_EXTRACTED DATA:_
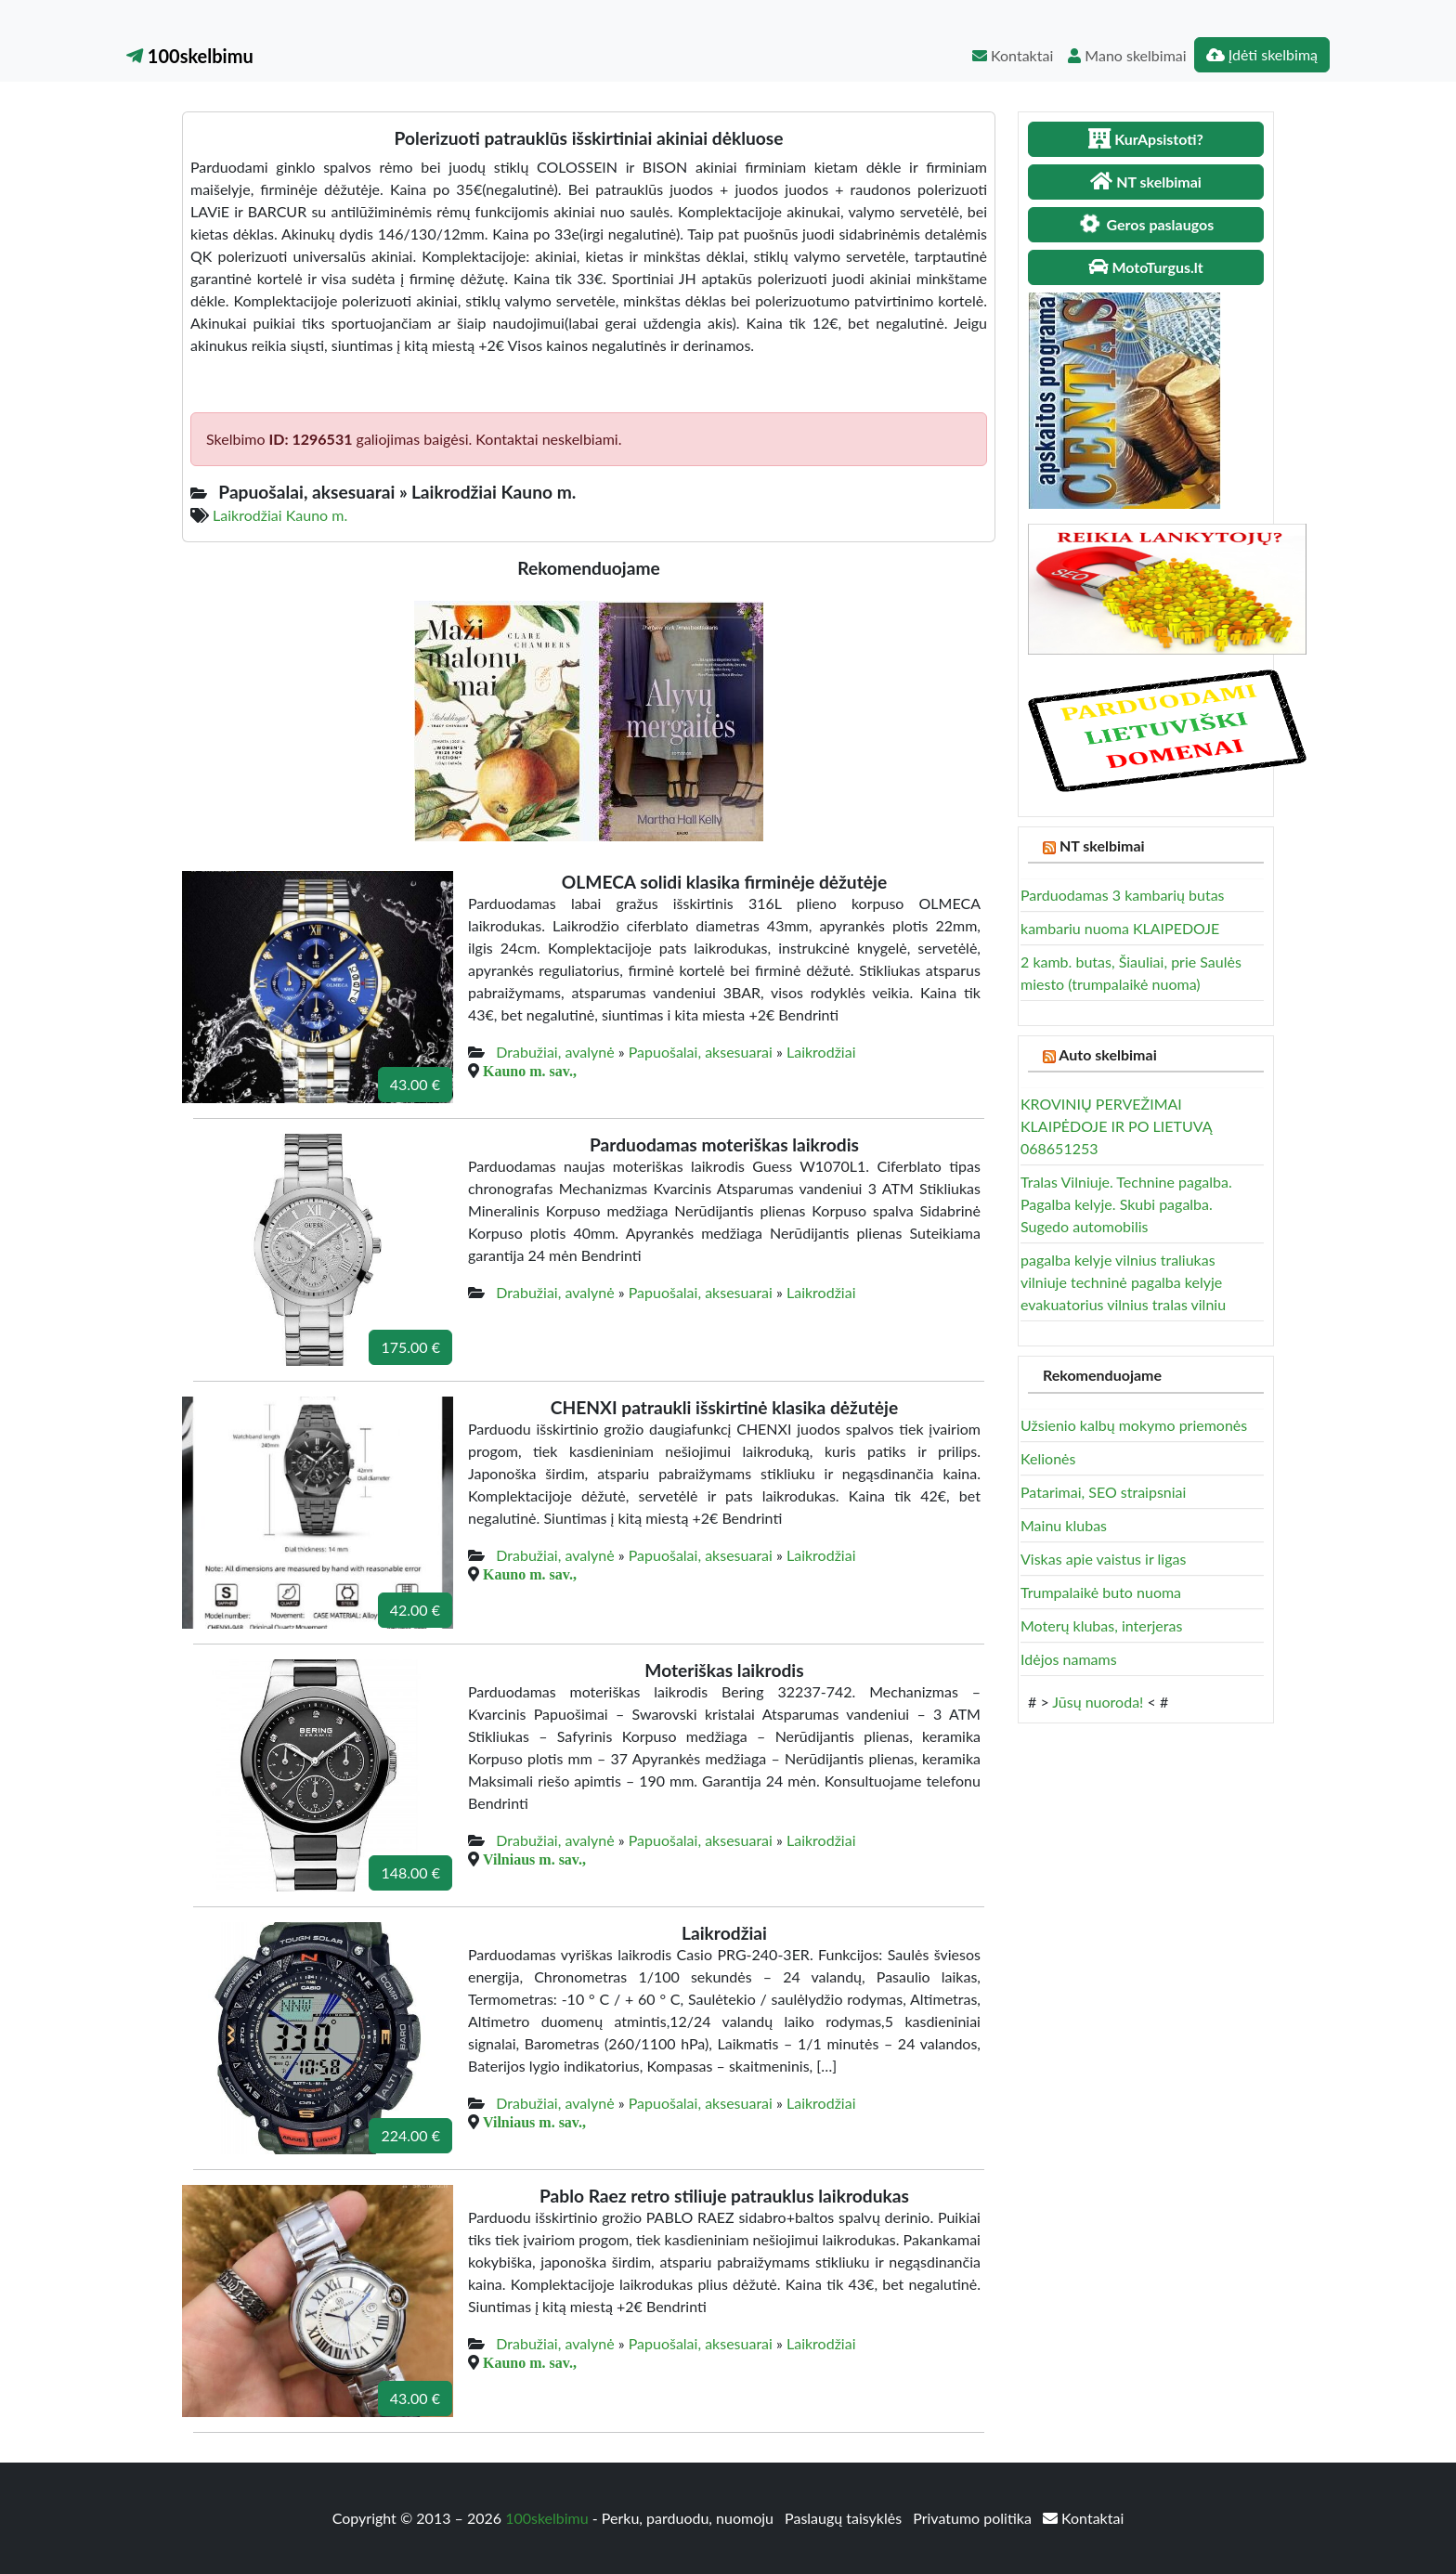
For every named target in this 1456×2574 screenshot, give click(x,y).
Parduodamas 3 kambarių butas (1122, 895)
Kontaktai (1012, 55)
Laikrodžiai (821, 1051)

--

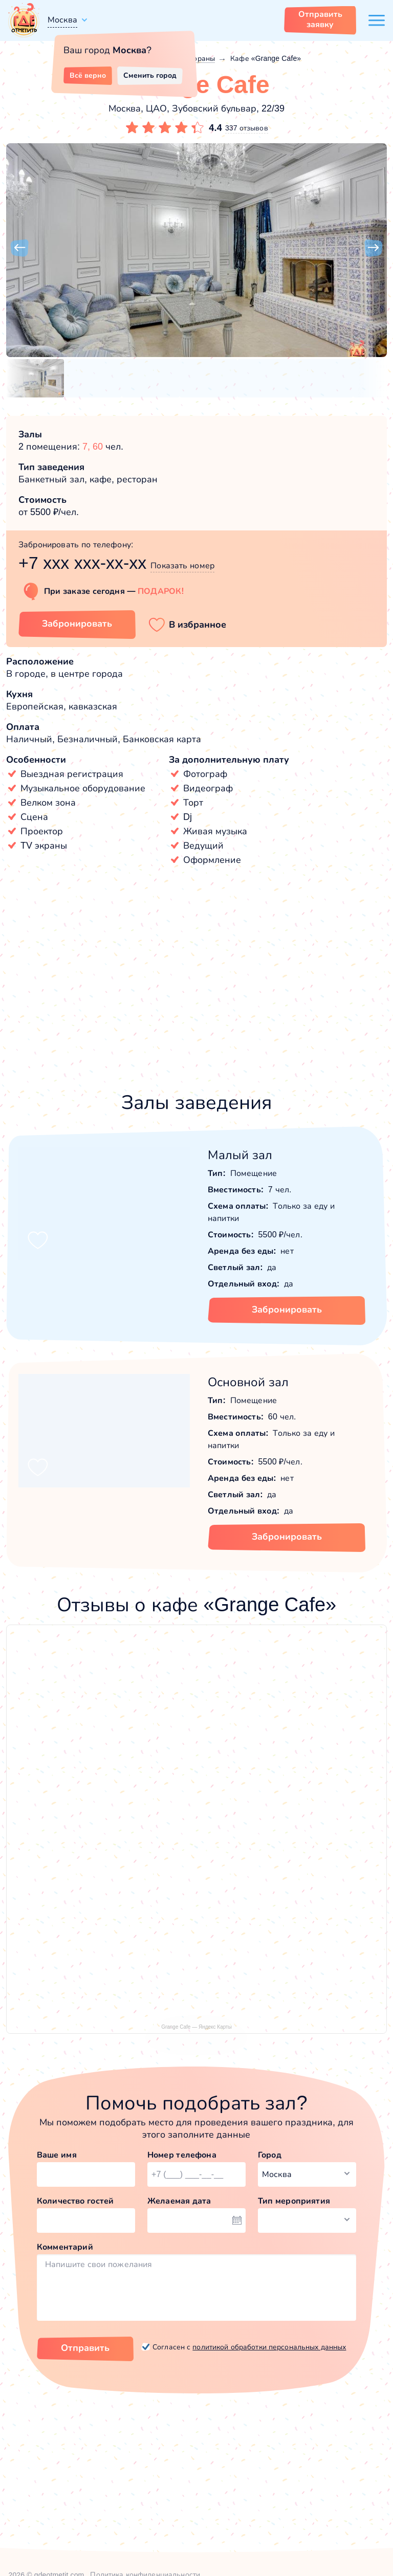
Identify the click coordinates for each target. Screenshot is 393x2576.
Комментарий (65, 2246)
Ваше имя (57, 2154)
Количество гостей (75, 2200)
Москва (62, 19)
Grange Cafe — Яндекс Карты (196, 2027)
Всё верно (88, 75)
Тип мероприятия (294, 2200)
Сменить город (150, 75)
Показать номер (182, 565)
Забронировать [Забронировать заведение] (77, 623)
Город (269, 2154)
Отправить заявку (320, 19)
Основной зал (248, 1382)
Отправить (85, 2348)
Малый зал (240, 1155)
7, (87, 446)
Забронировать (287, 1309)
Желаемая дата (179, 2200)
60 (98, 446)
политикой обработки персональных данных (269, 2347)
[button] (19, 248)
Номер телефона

_EXERCISE GOAL:_ Render the entries starting with the line containing "For every named" and continuing through the line containing "Kontaktai (1012, 55)" as a JSON list of strings, one string per line, omitting blank lines.

_EXERCISE SOLUTION:_
[
  "For every named target in this 1456×2574 screenshot, give click(x,y).",
  "Parduodamas 3 kambarių butas (1122, 895)",
  "Kontaktai (1012, 55)"
]